TRY IT: Return the full listing, so that each line matches the original exactly.

########################################

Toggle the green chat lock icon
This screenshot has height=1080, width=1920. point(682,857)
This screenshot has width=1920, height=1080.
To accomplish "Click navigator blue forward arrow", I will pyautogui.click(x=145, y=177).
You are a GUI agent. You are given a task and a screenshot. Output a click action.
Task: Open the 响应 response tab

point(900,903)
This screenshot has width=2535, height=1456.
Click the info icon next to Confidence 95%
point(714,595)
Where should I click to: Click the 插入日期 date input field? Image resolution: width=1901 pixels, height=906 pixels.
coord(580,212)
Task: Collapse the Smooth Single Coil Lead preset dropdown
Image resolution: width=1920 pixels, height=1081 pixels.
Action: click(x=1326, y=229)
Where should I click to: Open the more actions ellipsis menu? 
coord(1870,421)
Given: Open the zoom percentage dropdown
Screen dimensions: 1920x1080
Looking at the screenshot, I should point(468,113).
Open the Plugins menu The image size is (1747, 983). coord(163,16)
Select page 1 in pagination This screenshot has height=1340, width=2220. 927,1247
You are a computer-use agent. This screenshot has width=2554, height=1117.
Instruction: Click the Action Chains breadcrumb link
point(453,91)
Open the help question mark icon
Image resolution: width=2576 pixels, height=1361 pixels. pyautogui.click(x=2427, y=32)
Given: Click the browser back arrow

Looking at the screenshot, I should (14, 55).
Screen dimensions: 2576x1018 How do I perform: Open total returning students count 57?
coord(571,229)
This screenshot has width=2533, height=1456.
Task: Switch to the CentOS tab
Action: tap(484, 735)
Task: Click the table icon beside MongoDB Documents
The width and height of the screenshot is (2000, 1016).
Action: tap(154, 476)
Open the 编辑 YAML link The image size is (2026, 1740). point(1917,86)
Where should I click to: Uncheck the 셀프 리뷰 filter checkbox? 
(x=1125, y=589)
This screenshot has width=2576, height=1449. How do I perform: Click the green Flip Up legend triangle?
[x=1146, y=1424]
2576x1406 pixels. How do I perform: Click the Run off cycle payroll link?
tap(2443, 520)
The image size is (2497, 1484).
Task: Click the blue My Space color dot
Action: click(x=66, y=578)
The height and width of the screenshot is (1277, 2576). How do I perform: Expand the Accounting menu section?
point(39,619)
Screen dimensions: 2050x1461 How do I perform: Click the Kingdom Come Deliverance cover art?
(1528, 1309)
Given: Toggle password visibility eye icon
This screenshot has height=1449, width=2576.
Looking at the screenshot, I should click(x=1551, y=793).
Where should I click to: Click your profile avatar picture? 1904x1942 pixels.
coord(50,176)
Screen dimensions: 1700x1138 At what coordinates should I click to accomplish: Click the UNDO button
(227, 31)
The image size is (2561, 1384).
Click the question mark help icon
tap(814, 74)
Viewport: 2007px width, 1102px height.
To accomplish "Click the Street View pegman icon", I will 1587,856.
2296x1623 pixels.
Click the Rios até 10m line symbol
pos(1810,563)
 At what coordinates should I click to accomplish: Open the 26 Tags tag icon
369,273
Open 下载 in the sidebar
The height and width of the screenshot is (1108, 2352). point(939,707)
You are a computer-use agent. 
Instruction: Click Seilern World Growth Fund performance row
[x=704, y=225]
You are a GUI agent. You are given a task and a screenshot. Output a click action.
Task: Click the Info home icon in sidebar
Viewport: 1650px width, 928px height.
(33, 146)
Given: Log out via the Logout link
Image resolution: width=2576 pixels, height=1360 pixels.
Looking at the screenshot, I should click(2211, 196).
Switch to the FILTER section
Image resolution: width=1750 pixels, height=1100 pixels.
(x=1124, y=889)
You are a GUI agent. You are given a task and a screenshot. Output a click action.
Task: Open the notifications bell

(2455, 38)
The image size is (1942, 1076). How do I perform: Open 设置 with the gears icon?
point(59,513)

########################################

COMPLETED TASK:
Toggle the green chat lock icon
This screenshot has height=1080, width=1920. point(682,857)
This screenshot has width=1920, height=1080.
To accomplish "Click navigator blue forward arrow", I will pyautogui.click(x=145, y=177).
You are a GUI agent. You are given a task and a screenshot. Output a click action.
Task: Open the 响应 response tab

point(900,903)
This screenshot has width=2535, height=1456.
Click the info icon next to Confidence 95%
point(714,595)
Where should I click to: Click the 插入日期 date input field? Image resolution: width=1901 pixels, height=906 pixels.
coord(580,212)
Task: Collapse the Smooth Single Coil Lead preset dropdown
Image resolution: width=1920 pixels, height=1081 pixels.
Action: click(x=1326, y=229)
Where should I click to: Open the more actions ellipsis menu? 
coord(1870,421)
Given: Open the zoom percentage dropdown
Screen dimensions: 1920x1080
Looking at the screenshot, I should point(468,113).
Open the Plugins menu The image size is (1747, 983). coord(163,16)
Select page 1 in pagination This screenshot has height=1340, width=2220. 927,1247
You are a computer-use agent. This screenshot has width=2554, height=1117.
Instruction: Click the Action Chains breadcrumb link
point(453,91)
Open the help question mark icon
Image resolution: width=2576 pixels, height=1361 pixels. pyautogui.click(x=2427, y=32)
Given: Click the browser back arrow

Looking at the screenshot, I should (14, 55).
Screen dimensions: 2576x1018 How do I perform: Open total returning students count 57?
coord(571,229)
This screenshot has width=2533, height=1456.
Task: Switch to the CentOS tab
Action: tap(484, 735)
Task: Click the table icon beside MongoDB Documents
The width and height of the screenshot is (2000, 1016).
Action: tap(154, 476)
Open the 编辑 YAML link The image size is (2026, 1740). point(1917,86)
Where should I click to: Uncheck the 셀프 리뷰 filter checkbox? 
(x=1125, y=589)
This screenshot has width=2576, height=1449. How do I perform: Click the green Flip Up legend triangle?
[x=1146, y=1424]
2576x1406 pixels. How do I perform: Click the Run off cycle payroll link?
tap(2443, 520)
The image size is (2497, 1484).
Task: Click the blue My Space color dot
Action: click(x=66, y=578)
The height and width of the screenshot is (1277, 2576). How do I perform: Expand the Accounting menu section?
point(39,619)
Screen dimensions: 2050x1461 How do I perform: Click the Kingdom Come Deliverance cover art?
(1528, 1309)
Given: Toggle password visibility eye icon
This screenshot has height=1449, width=2576.
Looking at the screenshot, I should click(x=1551, y=793).
Where should I click to: Click your profile avatar picture? 1904x1942 pixels.
coord(50,176)
Screen dimensions: 1700x1138 At what coordinates should I click to accomplish: Click the UNDO button
(227, 31)
The image size is (2561, 1384).
Click the question mark help icon
tap(814, 74)
Viewport: 2007px width, 1102px height.
To accomplish "Click the Street View pegman icon", I will 1587,856.
2296x1623 pixels.
Click the Rios até 10m line symbol
pos(1810,563)
 At what coordinates should I click to accomplish: Open the 26 Tags tag icon
369,273
Open 下载 in the sidebar
The height and width of the screenshot is (1108, 2352). point(939,707)
You are a computer-use agent. 
Instruction: Click Seilern World Growth Fund performance row
[x=704, y=225]
You are a GUI agent. You are given a task and a screenshot. Output a click action.
Task: Click the Info home icon in sidebar
Viewport: 1650px width, 928px height.
(33, 146)
Given: Log out via the Logout link
Image resolution: width=2576 pixels, height=1360 pixels.
Looking at the screenshot, I should click(2211, 196).
Switch to the FILTER section
Image resolution: width=1750 pixels, height=1100 pixels.
(x=1124, y=889)
You are a GUI agent. You are given a task and a screenshot. Output a click action.
Task: Open the notifications bell

(2455, 38)
The image size is (1942, 1076). How do I perform: Open 设置 with the gears icon?
point(59,513)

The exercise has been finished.